Input
+-------+
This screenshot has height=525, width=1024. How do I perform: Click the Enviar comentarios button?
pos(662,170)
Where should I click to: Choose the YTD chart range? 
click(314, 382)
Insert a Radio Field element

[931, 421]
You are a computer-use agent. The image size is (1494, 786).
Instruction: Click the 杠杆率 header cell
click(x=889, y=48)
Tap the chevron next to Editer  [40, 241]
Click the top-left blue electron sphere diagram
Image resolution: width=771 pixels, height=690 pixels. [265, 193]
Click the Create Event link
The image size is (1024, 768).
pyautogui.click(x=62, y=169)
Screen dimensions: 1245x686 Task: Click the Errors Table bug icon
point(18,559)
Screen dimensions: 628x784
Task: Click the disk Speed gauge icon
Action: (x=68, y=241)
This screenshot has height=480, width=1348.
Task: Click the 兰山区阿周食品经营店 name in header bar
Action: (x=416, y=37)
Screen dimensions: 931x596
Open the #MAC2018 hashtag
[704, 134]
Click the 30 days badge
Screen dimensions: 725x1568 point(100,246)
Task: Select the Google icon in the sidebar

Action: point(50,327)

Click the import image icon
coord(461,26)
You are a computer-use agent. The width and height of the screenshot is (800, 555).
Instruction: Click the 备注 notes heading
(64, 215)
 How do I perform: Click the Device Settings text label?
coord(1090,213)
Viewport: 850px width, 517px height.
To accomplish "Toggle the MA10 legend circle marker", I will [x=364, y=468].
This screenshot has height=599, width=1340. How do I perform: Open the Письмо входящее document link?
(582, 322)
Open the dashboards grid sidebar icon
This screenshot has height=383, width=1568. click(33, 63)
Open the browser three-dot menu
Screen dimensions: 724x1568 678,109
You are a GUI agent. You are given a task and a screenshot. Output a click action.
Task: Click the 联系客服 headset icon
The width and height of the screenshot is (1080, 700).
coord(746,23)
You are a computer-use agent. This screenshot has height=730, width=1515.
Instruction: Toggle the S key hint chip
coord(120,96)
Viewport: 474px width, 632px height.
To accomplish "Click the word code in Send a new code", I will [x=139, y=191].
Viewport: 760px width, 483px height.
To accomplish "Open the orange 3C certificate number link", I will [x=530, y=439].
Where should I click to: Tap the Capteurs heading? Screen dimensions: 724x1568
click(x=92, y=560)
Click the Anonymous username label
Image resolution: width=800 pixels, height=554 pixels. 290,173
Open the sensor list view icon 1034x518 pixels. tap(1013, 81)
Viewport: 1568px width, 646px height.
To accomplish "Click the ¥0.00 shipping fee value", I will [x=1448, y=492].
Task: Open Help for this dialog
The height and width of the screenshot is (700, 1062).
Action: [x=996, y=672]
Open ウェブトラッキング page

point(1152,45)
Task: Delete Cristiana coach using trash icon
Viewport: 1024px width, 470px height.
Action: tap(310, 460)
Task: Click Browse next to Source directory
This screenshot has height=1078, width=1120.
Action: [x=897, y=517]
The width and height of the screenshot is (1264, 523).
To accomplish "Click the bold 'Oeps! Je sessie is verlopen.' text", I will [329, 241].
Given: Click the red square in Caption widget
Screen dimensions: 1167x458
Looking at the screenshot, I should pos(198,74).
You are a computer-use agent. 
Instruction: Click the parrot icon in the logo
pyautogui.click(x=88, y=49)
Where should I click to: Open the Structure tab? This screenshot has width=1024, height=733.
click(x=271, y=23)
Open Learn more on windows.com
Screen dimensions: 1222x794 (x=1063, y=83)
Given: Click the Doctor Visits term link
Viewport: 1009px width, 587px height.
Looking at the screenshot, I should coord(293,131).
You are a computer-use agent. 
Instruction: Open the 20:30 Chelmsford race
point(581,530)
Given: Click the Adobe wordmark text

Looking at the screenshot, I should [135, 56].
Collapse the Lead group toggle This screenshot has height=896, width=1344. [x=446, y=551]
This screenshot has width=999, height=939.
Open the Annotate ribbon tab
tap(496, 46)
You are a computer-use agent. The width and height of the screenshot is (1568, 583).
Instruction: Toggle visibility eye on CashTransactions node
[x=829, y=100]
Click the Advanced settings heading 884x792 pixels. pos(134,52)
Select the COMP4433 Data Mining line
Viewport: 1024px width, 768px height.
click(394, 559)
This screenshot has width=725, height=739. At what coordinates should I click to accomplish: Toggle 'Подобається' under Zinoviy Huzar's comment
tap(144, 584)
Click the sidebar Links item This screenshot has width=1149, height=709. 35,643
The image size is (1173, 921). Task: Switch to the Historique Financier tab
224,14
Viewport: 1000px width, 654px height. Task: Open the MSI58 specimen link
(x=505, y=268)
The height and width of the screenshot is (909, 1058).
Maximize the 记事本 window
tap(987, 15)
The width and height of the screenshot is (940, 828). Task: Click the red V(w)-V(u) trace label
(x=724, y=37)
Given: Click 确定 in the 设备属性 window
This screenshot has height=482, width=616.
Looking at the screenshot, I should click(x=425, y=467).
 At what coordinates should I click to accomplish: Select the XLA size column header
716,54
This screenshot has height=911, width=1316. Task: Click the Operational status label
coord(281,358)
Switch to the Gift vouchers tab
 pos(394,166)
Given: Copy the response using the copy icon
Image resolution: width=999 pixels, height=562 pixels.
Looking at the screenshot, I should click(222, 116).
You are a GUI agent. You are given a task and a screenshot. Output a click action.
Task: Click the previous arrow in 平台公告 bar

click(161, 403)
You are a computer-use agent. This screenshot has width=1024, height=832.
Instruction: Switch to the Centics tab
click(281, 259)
+-------+
Instructions for the task
Copy only this part of the entries above: the line with "The height and width of the screenshot is (700, 1062).", the line with "Task: Click Browse next to Source directory", and the lines between, all exactly as written.

Answer for this exercise
The height and width of the screenshot is (700, 1062).
Action: [x=996, y=672]
Open ウェブトラッキング page

point(1152,45)
Task: Delete Cristiana coach using trash icon
Viewport: 1024px width, 470px height.
Action: tap(310, 460)
Task: Click Browse next to Source directory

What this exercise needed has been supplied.